Rusya ile Türkiye arasındaki ilişkilere değinen Erdoğan, sözlerini şöyle sürdürdü:

"Rusya'yla bizim ilişkilerimizde karşılıklı bir itibar var, saygı var. Benim Sayın Putin'le ilişkilerim dürüstlük üzerinedir. Tataristan'dan Dağıstan'a vesaire bütün bu bölgelere varıncaya kadar, bizim oralardaki ricalarımızın bir karşılığı var. Şu anda Suriye'nin kuzeyindeki gelişmelerde tabii istediğimiz neticeyi her ne kadar alamıyorsak da ama diyoruz ki 'Gelin şimdi üçlü bazı toplantılar yapalım.' Nedir bunlar? İşte üçlü olarak Rusya, Türkiye, Suriye bir araya gelelim. Hatta hatta İran'ı da buna katabiliriz. İran da gelsin. Görüşmelerimizi bu şekilde yapalım ve bölgeye bir huzur gelsin. Bölge şu andaki yaşadığı sıkıntıları yaşamasın. Ve burada da biz netice aldık, alıyoruz ve alacağız."

"F-16'ları vermiyorsanız bunu bir bedeli olacak"

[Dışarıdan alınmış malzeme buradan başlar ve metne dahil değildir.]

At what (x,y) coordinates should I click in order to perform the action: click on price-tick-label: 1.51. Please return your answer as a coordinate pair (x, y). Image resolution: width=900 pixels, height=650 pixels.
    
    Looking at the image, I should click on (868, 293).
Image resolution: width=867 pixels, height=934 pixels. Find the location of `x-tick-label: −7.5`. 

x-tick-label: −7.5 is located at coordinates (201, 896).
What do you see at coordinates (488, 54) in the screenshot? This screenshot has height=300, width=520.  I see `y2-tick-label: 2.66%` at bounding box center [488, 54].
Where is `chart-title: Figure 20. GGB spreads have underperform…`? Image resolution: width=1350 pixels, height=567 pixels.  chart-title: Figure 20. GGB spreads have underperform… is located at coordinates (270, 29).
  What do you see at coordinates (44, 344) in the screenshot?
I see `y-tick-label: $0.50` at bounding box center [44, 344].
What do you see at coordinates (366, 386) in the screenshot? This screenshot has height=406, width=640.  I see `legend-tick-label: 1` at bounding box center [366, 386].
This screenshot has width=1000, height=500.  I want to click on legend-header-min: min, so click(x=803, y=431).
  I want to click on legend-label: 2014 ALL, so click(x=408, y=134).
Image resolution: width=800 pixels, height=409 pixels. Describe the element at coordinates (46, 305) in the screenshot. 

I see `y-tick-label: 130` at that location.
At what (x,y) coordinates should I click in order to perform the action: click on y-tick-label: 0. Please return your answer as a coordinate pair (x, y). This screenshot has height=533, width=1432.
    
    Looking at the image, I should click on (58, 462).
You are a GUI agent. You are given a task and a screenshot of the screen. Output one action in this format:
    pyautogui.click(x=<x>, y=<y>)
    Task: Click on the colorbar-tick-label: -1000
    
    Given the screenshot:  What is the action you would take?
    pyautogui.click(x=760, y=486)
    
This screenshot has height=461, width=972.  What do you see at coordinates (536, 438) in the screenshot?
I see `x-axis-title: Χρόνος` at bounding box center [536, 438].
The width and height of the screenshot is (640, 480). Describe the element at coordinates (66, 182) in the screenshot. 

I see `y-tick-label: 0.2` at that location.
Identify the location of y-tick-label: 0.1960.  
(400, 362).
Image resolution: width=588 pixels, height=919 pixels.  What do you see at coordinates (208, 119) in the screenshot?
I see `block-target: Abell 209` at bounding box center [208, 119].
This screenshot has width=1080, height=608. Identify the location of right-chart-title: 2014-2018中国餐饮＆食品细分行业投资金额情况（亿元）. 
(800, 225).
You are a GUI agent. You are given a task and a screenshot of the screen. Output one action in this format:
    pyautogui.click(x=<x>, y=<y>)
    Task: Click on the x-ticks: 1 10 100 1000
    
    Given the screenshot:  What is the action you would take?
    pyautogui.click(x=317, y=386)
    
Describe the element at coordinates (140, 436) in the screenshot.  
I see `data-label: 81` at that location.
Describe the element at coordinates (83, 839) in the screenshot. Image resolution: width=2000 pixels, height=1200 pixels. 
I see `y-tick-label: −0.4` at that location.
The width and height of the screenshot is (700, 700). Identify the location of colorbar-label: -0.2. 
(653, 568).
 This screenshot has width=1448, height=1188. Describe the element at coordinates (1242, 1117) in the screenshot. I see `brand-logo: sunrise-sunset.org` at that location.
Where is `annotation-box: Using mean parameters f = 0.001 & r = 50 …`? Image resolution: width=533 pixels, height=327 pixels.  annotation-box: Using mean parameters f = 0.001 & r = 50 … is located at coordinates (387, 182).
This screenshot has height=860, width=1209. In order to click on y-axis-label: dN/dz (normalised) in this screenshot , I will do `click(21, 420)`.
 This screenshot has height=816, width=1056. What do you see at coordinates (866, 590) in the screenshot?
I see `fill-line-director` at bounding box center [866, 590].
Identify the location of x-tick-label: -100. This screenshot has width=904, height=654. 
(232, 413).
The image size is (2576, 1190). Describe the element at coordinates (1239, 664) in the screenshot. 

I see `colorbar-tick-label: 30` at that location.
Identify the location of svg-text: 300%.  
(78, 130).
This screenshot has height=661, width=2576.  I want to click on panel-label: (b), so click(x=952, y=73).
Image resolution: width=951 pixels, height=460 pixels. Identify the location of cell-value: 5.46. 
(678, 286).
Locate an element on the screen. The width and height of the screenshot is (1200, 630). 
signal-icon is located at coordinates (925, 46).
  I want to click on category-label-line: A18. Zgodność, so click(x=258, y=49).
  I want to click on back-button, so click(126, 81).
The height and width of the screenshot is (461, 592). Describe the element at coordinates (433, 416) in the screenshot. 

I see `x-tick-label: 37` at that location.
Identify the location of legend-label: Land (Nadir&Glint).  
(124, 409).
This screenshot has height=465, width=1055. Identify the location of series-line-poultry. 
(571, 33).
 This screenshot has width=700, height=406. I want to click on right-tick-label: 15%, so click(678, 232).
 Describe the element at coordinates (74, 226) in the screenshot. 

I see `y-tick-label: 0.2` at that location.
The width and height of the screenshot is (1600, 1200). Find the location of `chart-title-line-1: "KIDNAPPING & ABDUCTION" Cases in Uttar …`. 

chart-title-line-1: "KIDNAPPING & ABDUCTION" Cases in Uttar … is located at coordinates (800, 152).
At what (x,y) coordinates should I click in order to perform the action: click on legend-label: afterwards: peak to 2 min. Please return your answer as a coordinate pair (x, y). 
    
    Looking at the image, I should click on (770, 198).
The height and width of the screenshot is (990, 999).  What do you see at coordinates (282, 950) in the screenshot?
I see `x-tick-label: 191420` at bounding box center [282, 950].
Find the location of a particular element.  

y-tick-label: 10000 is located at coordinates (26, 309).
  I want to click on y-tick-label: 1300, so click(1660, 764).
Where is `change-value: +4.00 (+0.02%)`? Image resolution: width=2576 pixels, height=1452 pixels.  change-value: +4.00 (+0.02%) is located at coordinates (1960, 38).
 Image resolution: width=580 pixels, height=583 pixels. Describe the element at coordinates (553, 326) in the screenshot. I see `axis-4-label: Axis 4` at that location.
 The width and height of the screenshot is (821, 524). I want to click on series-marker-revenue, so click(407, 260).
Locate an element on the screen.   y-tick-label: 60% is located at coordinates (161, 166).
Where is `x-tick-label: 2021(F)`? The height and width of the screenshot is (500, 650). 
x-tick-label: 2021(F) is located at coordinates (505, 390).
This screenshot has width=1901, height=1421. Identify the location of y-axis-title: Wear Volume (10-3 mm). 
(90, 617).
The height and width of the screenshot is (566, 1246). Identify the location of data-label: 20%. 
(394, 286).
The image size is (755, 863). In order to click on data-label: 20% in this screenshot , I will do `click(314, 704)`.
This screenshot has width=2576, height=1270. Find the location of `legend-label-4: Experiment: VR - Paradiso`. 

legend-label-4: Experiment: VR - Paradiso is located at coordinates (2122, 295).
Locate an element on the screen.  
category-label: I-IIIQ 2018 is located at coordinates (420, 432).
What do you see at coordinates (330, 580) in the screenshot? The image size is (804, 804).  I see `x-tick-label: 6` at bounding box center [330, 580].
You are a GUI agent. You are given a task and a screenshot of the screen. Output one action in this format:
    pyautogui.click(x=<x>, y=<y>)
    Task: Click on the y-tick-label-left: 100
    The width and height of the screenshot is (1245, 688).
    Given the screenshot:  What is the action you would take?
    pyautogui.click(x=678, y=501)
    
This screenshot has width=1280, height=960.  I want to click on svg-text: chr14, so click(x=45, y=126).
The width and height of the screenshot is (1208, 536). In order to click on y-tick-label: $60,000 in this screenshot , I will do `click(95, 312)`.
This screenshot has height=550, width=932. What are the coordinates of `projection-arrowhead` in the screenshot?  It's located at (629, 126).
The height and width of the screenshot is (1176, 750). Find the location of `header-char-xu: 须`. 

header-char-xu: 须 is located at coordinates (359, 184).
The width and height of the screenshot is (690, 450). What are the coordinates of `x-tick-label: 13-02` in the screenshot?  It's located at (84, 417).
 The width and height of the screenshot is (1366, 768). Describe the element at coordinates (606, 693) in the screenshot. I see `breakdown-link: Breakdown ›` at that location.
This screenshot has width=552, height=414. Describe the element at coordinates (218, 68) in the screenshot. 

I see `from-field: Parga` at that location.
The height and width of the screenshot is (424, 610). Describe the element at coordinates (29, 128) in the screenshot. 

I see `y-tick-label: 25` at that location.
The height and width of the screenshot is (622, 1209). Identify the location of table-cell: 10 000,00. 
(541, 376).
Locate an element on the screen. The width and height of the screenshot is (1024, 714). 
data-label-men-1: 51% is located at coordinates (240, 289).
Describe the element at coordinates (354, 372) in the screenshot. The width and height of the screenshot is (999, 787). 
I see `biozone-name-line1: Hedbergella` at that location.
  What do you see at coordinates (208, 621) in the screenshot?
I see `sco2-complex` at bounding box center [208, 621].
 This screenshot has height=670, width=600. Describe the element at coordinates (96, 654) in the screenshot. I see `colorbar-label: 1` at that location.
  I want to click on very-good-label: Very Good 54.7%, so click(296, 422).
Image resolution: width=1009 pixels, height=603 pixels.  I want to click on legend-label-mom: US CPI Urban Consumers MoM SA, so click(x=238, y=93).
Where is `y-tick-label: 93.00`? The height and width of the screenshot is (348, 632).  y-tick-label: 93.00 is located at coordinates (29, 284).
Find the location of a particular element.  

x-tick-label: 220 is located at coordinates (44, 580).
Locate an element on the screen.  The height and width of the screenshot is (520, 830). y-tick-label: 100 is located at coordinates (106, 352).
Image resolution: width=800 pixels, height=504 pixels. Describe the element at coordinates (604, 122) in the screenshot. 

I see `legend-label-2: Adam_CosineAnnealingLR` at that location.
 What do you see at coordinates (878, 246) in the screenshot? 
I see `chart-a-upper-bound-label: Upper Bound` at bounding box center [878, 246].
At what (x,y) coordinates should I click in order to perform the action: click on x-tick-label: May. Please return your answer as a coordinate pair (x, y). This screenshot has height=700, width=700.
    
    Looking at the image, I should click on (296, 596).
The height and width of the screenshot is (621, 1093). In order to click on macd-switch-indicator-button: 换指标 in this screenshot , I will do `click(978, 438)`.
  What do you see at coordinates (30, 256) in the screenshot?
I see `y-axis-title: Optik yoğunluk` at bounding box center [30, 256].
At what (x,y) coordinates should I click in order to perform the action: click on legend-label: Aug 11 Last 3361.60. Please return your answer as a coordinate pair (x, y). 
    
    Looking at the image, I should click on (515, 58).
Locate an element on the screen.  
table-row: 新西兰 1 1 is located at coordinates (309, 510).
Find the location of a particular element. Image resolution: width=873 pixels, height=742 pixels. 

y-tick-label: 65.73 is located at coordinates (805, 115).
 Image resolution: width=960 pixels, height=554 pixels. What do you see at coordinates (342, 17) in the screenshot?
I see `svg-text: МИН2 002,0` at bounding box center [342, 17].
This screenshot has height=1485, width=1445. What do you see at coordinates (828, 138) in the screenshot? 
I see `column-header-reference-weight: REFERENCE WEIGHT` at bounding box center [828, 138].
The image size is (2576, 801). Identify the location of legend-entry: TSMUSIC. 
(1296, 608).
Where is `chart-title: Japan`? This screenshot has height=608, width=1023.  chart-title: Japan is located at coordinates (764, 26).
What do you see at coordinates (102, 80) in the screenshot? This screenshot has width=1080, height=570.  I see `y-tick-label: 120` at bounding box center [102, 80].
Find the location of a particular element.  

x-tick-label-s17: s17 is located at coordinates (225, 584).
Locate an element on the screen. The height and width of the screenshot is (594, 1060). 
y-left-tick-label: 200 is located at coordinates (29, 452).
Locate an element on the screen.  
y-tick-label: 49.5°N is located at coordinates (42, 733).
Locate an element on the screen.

Cumhurbaşkanı Erdoğan, S400 konusuna ilişkin ise "S400'ler konusunda bizi çok tehdit edenler oldu; 'İlla S400'leri vereceksin.' Hayır vermeyiz. S400'leri biz aldık. Şu anda bizim cebimizde ama siz bize verdiğiniz sözü yerine getirin. Nedir o? Şimdi biz F-16'larla ilgili, biz sizden bunu istiyoruz ama siz vermiyorsunuz. F-35 dediniz, sözünüzde durmadınız. Parasını yaklaşık 1 milyar 400 milyon ödeme yaptığımız halde siz bunun bize karşılığını vermiyorsunuz. Vermiyorsanız, o zaman bunun da bir bedeli olacak. Biz yani bir Müslüman Türk olarak verdiğimiz sözde dururuz ama karşımızdakilerden de bunu bekleriz." değerlendirmesinde bulundu.

Türki Cumhuriyetleriyle ilişkilerin her geçen gün arttığını belirten Erdoğan, "Bizim başta Azerbaycan olmak üzere yani hiçbir zaman yalnız bırakmadık, bırakmayacağız. Sadece tabii Türk Cumhuriyetleri değil aynı zamanda bizim şu anda özellikle güneyde Libya'yla ilişkiler konusunda da aynı kararlılıkla onların huzuru için de elimizden gelen gayreti gösteriyoruz. Türk Cumhuriyetlerinde de yani Azerbaycan, Kırgızistan, Kazakistan, Türkmenistan, Tacikistan hepsiyle münasebetlerimizi en güzel şekilde sürdürüyoruz, sürdüreceğiz" ifadelerini kullandı.